··· Document excerpt

# Pre-Hung Door install: Before Flooring or After?



## SoCalLivin

If your going with a hard surface, I would do it after. This way you will not have to notch the flooring around or undercut the jamb or casing. If you go with carpet that has a pile, I don't think it matters either way. The only issue I see installing it after, would be you maybe having to trim the length of the jamb a little to fit the rough opening due to the increased height from the flooring. But I dont even think that is likely.


----------



## woodworkbykirk

its entirely up to you, depending on who's installing the flooring. if your not very experienced with putting down flooring i would hang the door afterwords because if you dont know the little tricks to tuck flooring underneath a undercut jamb you'll have a really hard time

on a professional job, all the doors are hung first then cased. this is for timing.. by having all the doors and trim up first the painters can come in and spray everything out and get the first coat of color on the walls. then the flooring installers come in and do their thing.. baseboard goes down then the 2nd coat of paint goes on.. it reduces the chances of damage to the floors by putting them in as late as possilbe


----------



## mae-ling

If you do it after you really need to account for unevenness in the floor.
I think with carpet do it first, hard flooring do it after.


----------



## otch

Usually flooring most of the time goes first.
Then you simply put your door jamb and trims on top of the flooring.
That it. Very simple.
Always try to keep it simple.


----------

······

Exercise task ▸ Do these statements agree with the forum thread on hanging a pre-hung door before or after flooring, answering yes or no for each with the deciding words quoted: (a) on a professional job the doors are hung before the flooring goes in, (b) SoCalLivin would hang the door first when the floor is a hard surface, (c) mae-ling would hang the door first when the floor is carpet?

··· Record list

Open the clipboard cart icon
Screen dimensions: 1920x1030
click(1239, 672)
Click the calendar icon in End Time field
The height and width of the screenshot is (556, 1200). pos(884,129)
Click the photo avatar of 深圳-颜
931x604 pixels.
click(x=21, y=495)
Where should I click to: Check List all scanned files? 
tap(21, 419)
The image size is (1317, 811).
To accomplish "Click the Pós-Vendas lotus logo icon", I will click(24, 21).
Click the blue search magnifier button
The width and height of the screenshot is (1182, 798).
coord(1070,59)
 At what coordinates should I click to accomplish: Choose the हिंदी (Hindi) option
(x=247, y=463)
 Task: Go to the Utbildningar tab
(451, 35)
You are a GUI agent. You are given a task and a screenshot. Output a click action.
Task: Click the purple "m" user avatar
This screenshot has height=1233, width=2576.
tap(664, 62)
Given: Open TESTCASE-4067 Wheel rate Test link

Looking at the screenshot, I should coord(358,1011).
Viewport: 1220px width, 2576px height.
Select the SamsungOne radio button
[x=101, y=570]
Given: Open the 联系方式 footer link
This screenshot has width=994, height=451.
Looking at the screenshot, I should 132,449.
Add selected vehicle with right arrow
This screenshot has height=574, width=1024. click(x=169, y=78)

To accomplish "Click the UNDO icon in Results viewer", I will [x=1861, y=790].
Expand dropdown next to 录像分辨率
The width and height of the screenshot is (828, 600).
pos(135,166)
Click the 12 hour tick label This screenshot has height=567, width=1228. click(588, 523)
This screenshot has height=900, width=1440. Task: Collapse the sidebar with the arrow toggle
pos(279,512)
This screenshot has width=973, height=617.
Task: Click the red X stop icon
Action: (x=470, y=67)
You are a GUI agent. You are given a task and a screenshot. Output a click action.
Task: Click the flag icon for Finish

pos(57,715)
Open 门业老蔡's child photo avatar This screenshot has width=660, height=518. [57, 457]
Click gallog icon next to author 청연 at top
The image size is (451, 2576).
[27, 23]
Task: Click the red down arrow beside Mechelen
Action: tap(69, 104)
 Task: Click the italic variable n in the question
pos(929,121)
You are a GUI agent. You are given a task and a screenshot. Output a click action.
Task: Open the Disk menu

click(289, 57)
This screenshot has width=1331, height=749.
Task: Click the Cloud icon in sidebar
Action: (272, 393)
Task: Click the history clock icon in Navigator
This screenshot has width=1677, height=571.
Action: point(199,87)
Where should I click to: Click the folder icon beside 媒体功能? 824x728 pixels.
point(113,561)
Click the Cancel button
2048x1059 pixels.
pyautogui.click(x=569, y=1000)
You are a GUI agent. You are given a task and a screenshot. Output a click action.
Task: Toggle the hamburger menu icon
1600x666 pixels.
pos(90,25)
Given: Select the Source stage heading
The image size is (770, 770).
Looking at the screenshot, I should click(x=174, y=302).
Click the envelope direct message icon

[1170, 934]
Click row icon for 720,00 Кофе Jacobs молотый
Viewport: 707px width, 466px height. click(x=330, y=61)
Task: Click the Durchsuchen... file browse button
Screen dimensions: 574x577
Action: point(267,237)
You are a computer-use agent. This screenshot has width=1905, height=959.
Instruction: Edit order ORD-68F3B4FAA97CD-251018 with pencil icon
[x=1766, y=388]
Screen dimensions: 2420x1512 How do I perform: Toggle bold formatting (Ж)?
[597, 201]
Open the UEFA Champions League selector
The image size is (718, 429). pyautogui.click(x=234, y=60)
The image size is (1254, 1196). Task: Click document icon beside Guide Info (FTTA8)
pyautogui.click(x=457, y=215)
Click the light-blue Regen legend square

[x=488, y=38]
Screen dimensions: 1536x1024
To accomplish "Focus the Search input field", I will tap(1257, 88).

······

Full response ▸
(a) Yes: "on a professional job, all the doors are hung first then cased."
(b) No: "If your going with a hard surface, I would do it after."
(c) Yes: "I think with carpet do it first, hard flooring do it after."